EXTRACT

____

As I promised the Holy Spirit, I went to the vocations awareness retreat at the local seminary. Right up until the moment I stepped through the seminary door, I was sorely tempted to turn around and go home. I was going on sheer will.
Once I got there, of course, my nerves settled down, and whatever pesky demons of doubt had been tormenting me decided to go and preserve themselves to fight another day. I started meeting lots of wonderful people. Many of the attendees were either in high school or else fresh out of high school. Some were older than me too. All of them were on fire for the faith, and just being around them really uplifted and kindled my spirit!
The retreat really kept me busy. There were many group and individual conferences. Mass and Divine Office. Adoration of the Blessed Sacrament. Meals and socializing. Private reflection times. The little discomforts of living in a dorm. And on top of it all, I was getting ill. Not seriously ill to where I needed to go home. Just a very blah illness that slowed me down and made the physical and spiritual demands of the retreat weigh more heavily on me.

____

DATA EXTRACT
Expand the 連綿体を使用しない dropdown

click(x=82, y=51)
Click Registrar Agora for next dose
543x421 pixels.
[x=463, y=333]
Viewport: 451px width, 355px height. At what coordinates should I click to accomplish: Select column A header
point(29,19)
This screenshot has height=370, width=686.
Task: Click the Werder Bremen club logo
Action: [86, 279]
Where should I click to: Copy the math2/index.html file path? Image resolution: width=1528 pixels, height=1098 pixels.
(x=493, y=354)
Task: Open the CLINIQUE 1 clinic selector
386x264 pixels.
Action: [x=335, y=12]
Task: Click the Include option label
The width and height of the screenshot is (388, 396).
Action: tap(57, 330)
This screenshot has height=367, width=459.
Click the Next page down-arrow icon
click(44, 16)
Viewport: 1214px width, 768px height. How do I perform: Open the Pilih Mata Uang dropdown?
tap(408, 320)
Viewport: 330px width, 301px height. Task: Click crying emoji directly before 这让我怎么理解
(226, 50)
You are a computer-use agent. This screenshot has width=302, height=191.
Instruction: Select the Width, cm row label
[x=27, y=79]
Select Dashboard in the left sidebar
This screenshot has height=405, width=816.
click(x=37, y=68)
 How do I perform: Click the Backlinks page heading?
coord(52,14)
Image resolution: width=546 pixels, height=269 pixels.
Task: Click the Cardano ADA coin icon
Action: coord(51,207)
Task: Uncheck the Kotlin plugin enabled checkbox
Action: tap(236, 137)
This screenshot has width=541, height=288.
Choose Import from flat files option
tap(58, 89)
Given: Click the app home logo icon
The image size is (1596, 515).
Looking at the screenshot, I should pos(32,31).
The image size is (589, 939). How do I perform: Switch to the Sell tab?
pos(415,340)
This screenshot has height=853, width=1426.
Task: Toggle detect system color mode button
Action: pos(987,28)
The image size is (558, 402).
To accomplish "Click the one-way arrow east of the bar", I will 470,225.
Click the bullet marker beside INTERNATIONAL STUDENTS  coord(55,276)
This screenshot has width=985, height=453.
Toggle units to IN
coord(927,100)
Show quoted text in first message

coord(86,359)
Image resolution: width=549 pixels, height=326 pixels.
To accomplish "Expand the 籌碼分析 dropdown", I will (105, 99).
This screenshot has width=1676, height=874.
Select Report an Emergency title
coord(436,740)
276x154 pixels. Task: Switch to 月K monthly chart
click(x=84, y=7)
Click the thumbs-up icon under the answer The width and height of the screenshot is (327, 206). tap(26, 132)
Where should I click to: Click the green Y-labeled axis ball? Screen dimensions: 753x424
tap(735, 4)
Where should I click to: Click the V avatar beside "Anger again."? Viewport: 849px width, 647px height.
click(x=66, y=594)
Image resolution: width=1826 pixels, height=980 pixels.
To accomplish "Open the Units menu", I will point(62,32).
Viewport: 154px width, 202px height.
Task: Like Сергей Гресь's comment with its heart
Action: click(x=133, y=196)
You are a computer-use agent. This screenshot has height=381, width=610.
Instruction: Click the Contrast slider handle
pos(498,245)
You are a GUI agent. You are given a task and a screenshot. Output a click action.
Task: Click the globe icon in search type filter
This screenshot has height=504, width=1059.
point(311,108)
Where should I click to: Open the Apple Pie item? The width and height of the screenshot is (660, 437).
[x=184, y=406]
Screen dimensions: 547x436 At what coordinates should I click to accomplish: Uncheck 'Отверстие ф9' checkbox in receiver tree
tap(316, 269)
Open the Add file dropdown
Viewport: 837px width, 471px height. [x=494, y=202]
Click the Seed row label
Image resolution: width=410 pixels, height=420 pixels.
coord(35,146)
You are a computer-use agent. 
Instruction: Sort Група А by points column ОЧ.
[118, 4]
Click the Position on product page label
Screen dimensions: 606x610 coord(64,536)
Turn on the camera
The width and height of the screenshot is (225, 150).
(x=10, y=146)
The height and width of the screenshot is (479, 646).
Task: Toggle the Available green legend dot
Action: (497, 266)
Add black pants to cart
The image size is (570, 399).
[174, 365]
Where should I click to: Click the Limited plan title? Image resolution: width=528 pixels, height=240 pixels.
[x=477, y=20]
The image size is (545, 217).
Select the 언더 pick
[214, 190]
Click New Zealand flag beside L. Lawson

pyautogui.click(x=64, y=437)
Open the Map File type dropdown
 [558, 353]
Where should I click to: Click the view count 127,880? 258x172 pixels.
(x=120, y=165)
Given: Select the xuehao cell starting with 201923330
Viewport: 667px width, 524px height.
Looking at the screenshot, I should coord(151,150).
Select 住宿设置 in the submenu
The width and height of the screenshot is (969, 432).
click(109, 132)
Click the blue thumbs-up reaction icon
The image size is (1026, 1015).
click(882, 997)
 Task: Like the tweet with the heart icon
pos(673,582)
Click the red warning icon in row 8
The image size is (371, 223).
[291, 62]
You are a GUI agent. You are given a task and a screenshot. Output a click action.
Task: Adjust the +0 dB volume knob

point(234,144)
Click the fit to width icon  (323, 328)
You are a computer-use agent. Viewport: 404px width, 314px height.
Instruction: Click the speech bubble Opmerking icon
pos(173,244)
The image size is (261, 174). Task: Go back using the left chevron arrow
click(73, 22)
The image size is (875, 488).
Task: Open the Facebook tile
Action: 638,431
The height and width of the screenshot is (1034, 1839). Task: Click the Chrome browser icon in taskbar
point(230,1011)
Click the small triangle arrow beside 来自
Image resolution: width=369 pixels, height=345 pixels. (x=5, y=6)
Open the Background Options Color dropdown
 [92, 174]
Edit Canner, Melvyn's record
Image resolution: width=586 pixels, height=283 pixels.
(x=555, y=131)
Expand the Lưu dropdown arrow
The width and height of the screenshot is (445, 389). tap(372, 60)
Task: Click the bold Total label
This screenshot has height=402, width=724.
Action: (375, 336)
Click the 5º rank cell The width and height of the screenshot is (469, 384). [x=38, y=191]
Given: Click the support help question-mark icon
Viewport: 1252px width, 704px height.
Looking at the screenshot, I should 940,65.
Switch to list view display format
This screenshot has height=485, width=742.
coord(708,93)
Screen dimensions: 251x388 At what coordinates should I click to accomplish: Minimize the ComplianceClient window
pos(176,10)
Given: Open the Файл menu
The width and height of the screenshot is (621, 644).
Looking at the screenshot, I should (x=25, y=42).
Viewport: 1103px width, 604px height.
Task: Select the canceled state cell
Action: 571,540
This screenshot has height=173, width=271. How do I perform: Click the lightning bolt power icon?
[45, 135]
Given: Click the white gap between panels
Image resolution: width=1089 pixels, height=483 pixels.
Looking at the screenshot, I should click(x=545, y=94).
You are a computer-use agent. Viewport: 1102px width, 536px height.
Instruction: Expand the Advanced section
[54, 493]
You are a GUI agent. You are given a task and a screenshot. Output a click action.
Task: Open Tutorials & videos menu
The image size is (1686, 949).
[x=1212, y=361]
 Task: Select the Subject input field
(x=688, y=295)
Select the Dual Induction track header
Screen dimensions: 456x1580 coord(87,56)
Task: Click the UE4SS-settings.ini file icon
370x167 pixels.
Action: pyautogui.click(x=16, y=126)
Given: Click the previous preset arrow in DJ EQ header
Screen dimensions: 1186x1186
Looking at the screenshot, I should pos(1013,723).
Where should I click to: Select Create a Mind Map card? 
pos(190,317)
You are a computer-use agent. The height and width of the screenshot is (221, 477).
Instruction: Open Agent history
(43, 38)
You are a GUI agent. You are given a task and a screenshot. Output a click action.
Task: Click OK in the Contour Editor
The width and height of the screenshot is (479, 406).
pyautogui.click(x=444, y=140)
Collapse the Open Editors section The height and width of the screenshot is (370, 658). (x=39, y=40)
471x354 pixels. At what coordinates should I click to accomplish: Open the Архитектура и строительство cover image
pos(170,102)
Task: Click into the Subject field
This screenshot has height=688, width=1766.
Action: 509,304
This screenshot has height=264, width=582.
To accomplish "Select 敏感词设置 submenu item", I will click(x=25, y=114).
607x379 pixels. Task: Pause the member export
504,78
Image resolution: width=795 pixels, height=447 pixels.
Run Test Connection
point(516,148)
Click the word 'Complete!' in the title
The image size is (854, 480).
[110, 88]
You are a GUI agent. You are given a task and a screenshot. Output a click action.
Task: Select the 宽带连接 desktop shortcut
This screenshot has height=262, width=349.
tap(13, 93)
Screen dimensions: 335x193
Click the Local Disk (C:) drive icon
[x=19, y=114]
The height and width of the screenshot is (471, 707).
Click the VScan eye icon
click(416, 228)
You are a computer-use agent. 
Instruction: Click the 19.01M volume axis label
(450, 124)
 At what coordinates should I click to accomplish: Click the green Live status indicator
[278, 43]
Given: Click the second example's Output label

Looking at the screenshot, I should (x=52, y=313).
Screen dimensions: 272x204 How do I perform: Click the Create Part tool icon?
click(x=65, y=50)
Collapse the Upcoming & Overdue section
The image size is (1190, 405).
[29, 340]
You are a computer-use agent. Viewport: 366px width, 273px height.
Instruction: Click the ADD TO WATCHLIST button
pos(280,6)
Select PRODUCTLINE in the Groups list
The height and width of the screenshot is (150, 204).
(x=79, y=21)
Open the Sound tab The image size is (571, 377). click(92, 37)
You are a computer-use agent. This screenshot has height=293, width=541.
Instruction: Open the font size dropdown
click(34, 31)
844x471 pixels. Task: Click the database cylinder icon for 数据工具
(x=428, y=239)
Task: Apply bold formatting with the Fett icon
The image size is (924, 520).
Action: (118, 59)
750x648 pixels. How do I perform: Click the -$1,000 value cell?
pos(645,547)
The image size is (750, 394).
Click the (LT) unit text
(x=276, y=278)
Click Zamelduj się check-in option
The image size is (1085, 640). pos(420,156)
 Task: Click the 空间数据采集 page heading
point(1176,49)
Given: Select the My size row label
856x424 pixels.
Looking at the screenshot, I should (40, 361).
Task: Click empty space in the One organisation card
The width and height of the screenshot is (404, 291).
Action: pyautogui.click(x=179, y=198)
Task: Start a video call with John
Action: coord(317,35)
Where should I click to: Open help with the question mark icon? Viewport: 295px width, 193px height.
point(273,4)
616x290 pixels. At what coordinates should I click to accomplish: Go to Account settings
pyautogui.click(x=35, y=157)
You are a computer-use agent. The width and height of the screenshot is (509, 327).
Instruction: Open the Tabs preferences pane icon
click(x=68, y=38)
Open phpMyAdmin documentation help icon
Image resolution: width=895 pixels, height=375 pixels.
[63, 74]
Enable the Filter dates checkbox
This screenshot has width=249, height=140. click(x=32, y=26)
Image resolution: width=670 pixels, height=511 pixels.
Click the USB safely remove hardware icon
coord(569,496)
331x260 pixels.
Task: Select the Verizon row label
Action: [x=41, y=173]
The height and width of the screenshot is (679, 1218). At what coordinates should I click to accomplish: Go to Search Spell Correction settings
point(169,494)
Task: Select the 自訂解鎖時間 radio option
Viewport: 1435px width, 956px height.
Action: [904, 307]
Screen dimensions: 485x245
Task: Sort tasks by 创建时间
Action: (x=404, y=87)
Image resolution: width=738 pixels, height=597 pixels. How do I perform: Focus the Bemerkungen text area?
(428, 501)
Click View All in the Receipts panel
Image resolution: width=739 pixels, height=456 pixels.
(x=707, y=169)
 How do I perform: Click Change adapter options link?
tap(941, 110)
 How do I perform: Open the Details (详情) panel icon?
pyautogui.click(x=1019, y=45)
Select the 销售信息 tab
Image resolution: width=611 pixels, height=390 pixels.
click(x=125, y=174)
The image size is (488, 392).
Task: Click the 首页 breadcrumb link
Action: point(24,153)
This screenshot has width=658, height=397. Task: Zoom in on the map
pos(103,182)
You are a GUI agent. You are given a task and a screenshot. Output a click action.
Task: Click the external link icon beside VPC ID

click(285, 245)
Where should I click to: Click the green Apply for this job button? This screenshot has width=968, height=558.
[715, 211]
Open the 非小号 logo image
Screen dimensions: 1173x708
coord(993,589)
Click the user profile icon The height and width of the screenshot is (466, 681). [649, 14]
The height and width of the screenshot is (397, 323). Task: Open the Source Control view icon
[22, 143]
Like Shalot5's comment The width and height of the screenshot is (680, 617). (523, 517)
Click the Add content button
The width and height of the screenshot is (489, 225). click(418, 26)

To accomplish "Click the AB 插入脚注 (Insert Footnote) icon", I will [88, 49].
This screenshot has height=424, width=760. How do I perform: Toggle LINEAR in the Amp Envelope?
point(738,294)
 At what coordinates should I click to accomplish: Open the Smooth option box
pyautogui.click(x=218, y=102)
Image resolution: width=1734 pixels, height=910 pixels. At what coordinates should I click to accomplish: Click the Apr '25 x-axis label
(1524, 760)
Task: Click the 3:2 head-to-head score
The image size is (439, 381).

____

JOBS
1. In the passage, where was the vocations awareness retreat held?
2. Reproduce the passage from "The retreat really" up to and including "heavily on me.".
The entries come from a different source than the passage.

TASK RESULTS
1. At the local seminary.

2.
The retreat really kept me busy. There were many group and individual conferences. Mass and Divine Office. Adoration of the Blessed Sacrament. Meals and socializing. Private reflection times. The little discomforts of living in a dorm. And on top of it all, I was getting ill. Not seriously ill to where I needed to go home. Just a very blah illness that slowed me down and made the physical and spiritual demands of the retreat weigh more heavily on me.